Do this ▸ Copy the data word for word, starting at the line that contains "Image resolution: width=545" and going through the end of the data. Leave the pictures out of your copy.

Material for this exercise ▸

(begin)

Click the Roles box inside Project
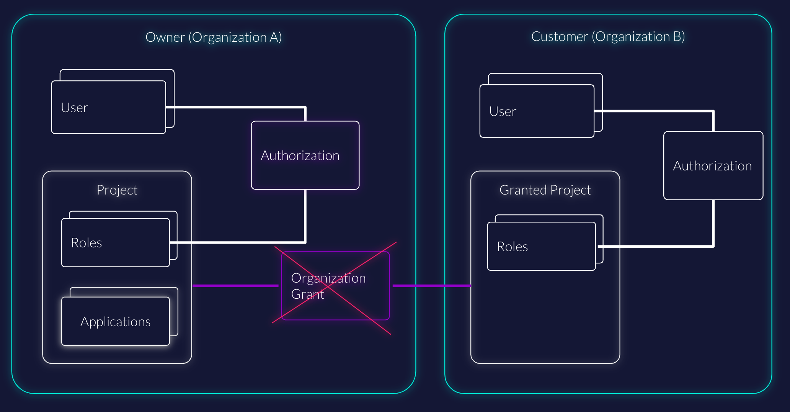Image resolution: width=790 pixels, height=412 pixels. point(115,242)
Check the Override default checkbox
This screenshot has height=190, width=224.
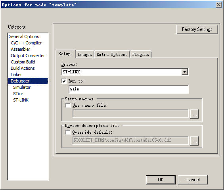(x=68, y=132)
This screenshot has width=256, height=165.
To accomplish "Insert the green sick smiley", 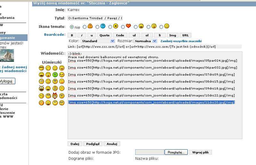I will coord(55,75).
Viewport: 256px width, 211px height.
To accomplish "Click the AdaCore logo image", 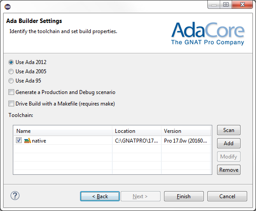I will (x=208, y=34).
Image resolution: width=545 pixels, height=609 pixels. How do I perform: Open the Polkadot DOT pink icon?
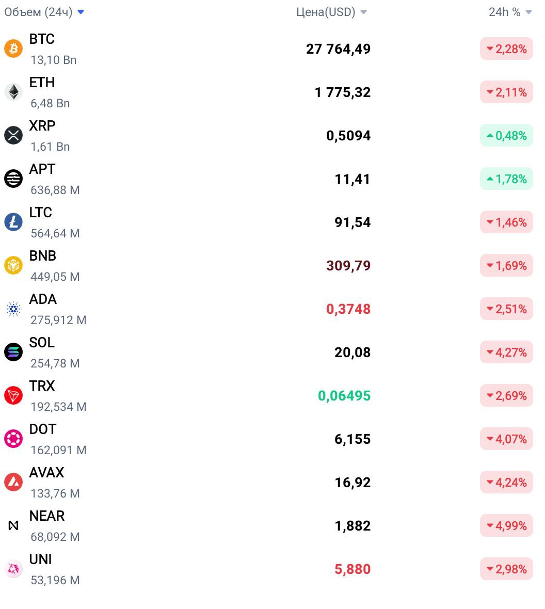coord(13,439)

(end)

Answer to this exercise ▸
Image resolution: width=545 pixels, height=609 pixels. How do I perform: Open the Polkadot DOT pink icon?
coord(13,439)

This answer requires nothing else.